Please copy the lines below exactly, from the first one through the line showing "Task: Select the Nombre".

*** Block opens ***

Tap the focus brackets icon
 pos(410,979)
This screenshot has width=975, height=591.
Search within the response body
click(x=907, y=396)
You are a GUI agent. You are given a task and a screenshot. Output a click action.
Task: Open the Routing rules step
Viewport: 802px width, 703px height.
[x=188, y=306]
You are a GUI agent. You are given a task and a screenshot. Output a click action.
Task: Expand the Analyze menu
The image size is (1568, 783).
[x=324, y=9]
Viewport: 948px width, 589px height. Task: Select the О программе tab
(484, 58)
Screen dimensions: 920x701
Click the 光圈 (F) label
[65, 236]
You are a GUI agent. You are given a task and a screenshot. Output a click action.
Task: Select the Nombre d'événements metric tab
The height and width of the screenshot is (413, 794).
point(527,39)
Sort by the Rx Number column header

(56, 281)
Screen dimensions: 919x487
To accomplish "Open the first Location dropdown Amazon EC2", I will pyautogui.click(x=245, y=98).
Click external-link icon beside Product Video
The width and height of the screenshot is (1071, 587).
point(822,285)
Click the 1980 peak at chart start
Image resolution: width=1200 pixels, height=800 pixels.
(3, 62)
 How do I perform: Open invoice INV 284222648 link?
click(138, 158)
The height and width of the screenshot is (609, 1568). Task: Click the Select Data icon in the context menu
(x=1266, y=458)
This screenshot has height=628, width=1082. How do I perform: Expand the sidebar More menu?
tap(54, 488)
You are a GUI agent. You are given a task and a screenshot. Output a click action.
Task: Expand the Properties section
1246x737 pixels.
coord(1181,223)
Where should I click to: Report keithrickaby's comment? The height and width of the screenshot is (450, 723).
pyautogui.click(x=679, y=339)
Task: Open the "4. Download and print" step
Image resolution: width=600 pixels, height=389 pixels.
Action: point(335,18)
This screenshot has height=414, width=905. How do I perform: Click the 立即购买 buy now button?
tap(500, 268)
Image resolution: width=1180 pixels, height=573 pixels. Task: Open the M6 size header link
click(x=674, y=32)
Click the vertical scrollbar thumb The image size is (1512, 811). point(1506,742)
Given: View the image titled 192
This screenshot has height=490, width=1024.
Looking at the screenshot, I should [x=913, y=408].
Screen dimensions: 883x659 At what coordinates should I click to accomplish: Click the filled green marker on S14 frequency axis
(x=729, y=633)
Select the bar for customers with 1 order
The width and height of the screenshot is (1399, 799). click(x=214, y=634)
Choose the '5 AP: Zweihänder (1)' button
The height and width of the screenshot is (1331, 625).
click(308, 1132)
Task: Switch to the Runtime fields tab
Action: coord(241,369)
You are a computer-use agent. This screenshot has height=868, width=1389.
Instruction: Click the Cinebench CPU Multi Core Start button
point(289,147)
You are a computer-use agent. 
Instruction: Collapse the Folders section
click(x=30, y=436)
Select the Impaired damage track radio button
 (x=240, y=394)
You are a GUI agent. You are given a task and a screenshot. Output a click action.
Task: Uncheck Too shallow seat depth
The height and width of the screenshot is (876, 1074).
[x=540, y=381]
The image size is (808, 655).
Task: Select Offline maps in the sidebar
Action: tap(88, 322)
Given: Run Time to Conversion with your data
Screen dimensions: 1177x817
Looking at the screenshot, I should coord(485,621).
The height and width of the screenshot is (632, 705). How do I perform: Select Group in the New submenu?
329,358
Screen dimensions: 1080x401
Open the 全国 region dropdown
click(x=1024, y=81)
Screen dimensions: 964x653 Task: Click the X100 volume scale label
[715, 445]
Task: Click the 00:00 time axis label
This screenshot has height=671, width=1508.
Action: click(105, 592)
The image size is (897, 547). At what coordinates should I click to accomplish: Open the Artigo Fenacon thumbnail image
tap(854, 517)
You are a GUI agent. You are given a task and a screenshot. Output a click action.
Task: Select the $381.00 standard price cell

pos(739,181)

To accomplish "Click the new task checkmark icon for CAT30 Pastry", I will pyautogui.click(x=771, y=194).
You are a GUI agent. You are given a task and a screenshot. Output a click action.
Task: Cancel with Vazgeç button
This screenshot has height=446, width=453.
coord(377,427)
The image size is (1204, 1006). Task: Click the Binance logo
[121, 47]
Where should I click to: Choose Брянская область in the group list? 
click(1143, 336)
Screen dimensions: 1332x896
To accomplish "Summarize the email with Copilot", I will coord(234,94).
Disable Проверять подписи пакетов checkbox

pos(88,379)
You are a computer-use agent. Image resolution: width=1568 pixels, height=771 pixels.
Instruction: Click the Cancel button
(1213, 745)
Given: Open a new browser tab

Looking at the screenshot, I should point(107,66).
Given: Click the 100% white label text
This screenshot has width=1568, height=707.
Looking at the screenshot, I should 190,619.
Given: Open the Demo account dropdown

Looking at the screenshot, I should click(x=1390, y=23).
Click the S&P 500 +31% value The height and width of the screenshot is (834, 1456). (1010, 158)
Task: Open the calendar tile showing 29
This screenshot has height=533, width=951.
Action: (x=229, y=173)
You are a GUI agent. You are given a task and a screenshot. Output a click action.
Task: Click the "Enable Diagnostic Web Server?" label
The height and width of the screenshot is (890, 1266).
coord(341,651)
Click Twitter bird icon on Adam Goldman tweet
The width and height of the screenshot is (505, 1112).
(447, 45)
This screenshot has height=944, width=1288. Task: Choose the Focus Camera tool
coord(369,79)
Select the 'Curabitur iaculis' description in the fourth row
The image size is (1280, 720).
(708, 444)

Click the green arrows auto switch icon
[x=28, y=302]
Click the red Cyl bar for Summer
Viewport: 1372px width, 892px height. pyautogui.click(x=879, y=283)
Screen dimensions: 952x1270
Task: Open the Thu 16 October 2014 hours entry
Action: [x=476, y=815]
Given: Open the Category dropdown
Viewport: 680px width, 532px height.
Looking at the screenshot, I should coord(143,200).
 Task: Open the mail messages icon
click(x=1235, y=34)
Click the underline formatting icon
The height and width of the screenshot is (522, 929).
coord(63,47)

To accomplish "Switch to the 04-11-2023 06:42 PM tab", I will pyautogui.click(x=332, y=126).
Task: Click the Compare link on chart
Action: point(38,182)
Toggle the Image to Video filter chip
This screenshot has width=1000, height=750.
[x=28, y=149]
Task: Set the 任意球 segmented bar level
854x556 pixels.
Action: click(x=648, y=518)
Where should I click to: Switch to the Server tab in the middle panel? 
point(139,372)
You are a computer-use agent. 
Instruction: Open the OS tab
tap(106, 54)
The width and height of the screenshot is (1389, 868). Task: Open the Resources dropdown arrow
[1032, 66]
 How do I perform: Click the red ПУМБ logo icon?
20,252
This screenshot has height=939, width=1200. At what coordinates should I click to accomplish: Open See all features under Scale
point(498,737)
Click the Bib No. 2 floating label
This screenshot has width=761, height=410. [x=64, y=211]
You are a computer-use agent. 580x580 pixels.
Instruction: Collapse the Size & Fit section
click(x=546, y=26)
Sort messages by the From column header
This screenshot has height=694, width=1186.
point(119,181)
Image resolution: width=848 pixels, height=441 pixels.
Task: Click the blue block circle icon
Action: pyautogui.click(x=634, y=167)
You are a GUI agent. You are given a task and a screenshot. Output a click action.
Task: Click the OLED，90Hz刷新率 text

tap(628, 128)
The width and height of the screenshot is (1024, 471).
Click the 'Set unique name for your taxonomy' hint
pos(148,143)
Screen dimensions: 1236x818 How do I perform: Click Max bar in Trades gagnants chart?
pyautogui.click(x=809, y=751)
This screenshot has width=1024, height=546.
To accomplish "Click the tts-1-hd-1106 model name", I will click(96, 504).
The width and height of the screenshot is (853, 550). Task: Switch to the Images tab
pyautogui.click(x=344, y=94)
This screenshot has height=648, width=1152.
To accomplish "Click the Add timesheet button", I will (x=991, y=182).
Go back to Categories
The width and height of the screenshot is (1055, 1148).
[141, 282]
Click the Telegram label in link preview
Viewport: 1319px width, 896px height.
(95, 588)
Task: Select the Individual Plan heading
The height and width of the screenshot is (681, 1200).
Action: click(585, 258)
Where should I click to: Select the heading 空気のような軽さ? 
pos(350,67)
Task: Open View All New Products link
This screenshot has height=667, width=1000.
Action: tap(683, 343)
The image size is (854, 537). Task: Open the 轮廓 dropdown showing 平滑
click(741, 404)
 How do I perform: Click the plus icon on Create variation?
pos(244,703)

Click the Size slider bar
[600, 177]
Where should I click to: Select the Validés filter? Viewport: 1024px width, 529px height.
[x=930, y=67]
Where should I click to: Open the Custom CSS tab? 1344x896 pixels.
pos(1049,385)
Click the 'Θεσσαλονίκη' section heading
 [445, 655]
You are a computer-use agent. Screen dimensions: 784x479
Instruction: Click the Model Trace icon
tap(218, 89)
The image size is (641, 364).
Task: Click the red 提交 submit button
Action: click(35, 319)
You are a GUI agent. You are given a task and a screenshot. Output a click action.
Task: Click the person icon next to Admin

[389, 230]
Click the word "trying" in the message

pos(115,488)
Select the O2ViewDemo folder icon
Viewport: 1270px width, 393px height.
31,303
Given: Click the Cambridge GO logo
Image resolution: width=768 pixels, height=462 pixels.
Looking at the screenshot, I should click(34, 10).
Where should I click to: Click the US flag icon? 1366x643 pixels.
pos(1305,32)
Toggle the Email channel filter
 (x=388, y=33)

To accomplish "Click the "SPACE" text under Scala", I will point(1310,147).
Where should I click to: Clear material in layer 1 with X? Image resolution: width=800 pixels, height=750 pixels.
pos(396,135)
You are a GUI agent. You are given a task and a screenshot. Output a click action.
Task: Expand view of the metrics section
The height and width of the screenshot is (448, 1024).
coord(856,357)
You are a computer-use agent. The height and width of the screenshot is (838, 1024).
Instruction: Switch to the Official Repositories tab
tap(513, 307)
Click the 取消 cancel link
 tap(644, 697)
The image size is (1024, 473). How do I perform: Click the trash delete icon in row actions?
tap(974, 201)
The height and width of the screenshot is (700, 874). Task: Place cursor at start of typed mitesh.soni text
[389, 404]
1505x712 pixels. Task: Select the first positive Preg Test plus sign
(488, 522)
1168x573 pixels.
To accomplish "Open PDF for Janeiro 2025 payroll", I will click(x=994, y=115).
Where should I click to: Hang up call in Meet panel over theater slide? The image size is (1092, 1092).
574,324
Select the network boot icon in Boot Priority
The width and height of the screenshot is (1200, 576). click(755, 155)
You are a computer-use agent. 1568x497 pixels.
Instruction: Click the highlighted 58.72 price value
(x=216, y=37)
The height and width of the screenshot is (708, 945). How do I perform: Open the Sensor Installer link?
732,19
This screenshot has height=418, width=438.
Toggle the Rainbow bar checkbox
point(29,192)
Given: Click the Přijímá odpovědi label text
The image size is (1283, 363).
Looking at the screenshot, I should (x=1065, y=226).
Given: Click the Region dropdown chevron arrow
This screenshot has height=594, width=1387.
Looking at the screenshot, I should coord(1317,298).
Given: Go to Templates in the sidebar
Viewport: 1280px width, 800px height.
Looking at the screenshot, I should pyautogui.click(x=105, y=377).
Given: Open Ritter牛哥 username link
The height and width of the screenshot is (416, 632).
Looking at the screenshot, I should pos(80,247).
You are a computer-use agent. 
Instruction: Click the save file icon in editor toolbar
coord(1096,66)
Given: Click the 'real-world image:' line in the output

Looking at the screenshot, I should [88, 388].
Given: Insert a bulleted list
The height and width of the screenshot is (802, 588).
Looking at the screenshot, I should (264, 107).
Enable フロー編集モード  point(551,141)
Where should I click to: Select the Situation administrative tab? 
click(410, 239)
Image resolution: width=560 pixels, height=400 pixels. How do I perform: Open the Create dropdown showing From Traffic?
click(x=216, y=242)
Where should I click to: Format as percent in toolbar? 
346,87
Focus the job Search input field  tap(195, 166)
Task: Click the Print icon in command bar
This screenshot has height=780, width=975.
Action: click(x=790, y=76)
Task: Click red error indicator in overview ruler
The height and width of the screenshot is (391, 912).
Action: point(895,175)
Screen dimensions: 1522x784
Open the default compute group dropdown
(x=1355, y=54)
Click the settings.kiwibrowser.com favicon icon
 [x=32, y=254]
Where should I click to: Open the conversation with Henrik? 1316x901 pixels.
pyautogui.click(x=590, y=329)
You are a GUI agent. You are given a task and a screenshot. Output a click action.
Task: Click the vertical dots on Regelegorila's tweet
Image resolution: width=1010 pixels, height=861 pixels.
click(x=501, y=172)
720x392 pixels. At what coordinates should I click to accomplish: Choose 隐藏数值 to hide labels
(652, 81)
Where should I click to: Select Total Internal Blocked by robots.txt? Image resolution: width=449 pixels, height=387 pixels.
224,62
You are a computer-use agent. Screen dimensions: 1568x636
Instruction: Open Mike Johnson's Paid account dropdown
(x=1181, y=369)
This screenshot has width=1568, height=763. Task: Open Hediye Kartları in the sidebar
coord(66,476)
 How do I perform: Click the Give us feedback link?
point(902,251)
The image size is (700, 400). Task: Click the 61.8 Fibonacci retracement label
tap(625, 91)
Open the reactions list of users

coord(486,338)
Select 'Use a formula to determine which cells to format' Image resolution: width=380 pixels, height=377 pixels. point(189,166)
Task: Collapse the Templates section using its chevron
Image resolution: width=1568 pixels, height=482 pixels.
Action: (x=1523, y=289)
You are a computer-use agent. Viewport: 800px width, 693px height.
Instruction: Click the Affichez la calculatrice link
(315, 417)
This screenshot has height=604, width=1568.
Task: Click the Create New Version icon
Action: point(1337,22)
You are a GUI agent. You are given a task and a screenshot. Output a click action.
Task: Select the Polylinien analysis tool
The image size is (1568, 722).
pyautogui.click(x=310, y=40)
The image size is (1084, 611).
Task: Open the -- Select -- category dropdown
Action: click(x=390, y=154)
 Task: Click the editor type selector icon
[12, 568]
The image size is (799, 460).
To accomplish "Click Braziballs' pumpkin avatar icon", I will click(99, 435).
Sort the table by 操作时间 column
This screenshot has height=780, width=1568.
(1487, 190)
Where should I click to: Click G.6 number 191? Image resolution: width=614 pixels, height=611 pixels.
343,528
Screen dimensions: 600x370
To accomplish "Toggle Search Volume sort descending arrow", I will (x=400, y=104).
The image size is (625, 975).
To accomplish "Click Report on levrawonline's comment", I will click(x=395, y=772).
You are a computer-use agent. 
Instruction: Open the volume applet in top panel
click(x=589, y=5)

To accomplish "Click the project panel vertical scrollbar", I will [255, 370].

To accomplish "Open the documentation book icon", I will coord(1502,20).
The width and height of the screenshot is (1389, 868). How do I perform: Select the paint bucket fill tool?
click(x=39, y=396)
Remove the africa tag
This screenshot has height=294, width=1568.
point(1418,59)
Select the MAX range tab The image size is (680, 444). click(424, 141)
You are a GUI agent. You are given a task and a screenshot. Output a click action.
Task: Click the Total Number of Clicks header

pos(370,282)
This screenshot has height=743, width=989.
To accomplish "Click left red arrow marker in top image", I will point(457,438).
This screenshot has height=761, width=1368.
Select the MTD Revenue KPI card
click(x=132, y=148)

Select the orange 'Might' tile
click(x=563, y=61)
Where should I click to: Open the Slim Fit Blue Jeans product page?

*** Block closes ***

# Output
Tap the focus brackets icon
 pos(410,979)
This screenshot has width=975, height=591.
Search within the response body
click(x=907, y=396)
You are a GUI agent. You are given a task and a screenshot. Output a click action.
Task: Open the Routing rules step
Viewport: 802px width, 703px height.
[x=188, y=306]
You are a GUI agent. You are given a task and a screenshot. Output a click action.
Task: Expand the Analyze menu
The image size is (1568, 783).
[x=324, y=9]
Viewport: 948px width, 589px height. Task: Select the О программе tab
(484, 58)
Screen dimensions: 920x701
Click the 光圈 (F) label
[65, 236]
You are a GUI agent. You are given a task and a screenshot. Output a click action.
Task: Select the Nombre d'événements metric tab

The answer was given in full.